Glucagon-like peptide 1 (GLP-1) drugs, such as semaglutide and liraglutide, are prescribed to treatment Type 2 diabetes and obesity. They work to treat those conditions in a variety of ways, modifying insulin secretion and delaying gastric emptying. But there are GLP-1 receptors in the brain, too, including in the amygdala, hippocampus and nucleus accumbens, regions of the brain that play a role in governing mood, stress and mental responses to rewards. Moreover, some preclinical studies have shown that GLP-1s influence the activity of the hypothalamic-pituitary-adrenal (HPA) axis and dopaminergic neurotransmission. All of this evidence points to the plausibility of GLP-1s having an effect on mental conditions and, pending more research, possibly being used for treatment.

That tantalizing prospect led lead and corresponding author Brianna Sa, a medical student at the University of Miami Miller School of Medicine, and her colleagues, most of them also at the Miami medical school, to conduct a comprehensive literature review of studies of GLP-1s and psychiatric outcomes.
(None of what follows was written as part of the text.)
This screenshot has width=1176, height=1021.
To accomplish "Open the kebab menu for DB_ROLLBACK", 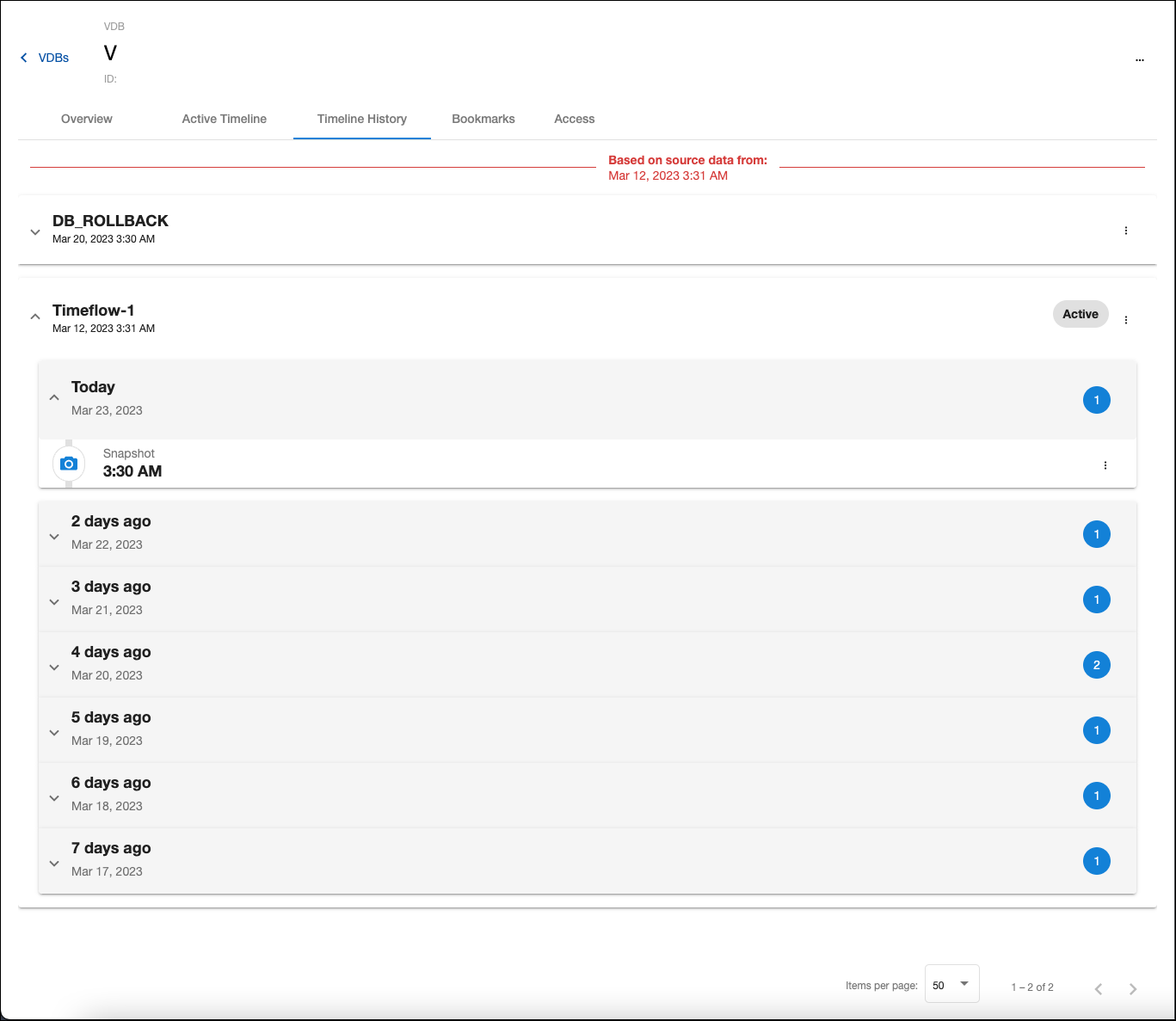I will coord(1126,231).
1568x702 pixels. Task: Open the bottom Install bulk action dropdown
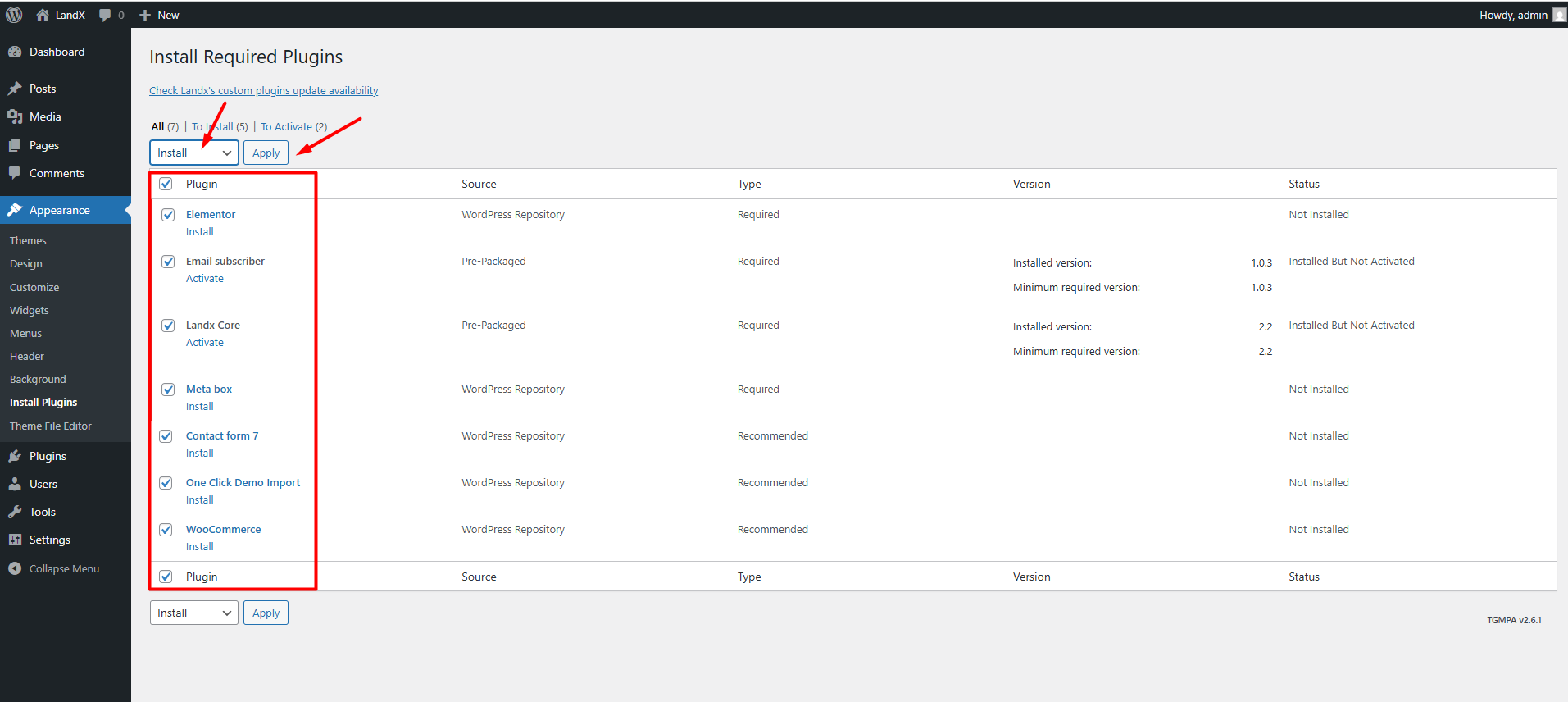(x=194, y=613)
Searching on Google Scholar and in PubMed, Sa and her colleagues initially identified 318 studies using expansive criteria that included randomized controlled trials, observational studies, and meta-analyses that had primary and secondary outcomes of interest. But after applying various exclusion criteria, they ended up with 38 studies in their review.

Along with depression, anxiety disorders and eating disorders, Sa and her colleagues considered studies of the schizophrenia spectrum and other psychotic disorders. They noted that GLP-1s have been studied in people with schizophrenia mainly for their metabolic effects. Hope of cognitive and antipsychotic effects has been seeded by the preclinical findings of dopaminergic modulation signaling. They cite research showing that exenatide did not significantly improve cognitive performance in people with schizophrenia in a 12-week randomized clinical trial.Brand-name exenatide was marketed under the names Bydureon Cise and Byetta, but they are no longer on the market.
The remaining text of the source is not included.